Brief: Working from the records below, repeat exactly the lines starting at the line that contains "Click the plus" and ending at the line that contains "1366x768 pixels.", inclusive.
Dataset excerpts Block Start
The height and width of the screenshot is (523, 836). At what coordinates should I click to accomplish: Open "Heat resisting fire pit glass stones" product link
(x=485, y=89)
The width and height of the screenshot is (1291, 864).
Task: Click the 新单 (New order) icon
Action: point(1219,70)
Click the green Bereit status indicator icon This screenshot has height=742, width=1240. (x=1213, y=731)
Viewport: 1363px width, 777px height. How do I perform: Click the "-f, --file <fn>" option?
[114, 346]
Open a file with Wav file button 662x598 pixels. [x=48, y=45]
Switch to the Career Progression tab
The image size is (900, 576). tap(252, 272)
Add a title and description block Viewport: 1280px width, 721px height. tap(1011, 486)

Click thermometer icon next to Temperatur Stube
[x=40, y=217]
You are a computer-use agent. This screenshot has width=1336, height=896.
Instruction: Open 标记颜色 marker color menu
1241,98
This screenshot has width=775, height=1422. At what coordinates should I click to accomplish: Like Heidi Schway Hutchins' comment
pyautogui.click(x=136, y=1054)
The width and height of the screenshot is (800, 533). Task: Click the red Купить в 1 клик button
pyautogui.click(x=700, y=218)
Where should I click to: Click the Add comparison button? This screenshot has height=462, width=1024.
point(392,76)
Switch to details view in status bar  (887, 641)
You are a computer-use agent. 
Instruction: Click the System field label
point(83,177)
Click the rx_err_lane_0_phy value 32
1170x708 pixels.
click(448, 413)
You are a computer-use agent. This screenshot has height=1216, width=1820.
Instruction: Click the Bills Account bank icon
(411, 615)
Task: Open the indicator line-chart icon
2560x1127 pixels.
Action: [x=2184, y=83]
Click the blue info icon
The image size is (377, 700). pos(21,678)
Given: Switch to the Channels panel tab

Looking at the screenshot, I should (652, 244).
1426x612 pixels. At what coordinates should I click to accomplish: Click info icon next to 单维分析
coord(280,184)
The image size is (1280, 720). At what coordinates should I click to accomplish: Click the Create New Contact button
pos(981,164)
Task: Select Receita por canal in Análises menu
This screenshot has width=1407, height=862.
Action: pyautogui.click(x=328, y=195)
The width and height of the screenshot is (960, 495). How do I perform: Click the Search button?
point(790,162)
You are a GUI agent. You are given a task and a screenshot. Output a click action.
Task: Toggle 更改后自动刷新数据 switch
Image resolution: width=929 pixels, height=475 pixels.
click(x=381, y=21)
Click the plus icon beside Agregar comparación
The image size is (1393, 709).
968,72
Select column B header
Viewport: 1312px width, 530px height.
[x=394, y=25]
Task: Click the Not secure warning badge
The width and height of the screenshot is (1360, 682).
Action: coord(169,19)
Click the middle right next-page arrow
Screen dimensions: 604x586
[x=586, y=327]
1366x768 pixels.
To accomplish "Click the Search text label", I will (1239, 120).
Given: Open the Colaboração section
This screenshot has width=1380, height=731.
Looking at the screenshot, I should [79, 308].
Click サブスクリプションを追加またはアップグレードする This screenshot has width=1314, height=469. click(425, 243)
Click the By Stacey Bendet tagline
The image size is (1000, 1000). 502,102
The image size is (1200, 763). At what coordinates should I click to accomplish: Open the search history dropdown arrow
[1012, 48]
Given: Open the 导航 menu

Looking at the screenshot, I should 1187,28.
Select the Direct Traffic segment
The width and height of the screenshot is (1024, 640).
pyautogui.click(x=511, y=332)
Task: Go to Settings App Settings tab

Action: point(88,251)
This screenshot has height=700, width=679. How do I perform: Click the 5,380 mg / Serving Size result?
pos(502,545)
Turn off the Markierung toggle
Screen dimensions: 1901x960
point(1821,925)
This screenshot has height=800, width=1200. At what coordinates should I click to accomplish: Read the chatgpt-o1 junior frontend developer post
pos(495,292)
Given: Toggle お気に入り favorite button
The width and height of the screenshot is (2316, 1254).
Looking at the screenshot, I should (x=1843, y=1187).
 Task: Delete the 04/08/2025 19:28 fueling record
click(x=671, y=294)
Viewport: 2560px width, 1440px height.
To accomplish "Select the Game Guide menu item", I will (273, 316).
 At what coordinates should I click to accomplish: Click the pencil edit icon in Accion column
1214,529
Dataset excerpts Block End
Answer box:
Click the plus icon beside Agregar comparación
The image size is (1393, 709).
968,72
Select column B header
Viewport: 1312px width, 530px height.
[x=394, y=25]
Task: Click the Not secure warning badge
The width and height of the screenshot is (1360, 682).
Action: coord(169,19)
Click the middle right next-page arrow
Screen dimensions: 604x586
[x=586, y=327]
1366x768 pixels.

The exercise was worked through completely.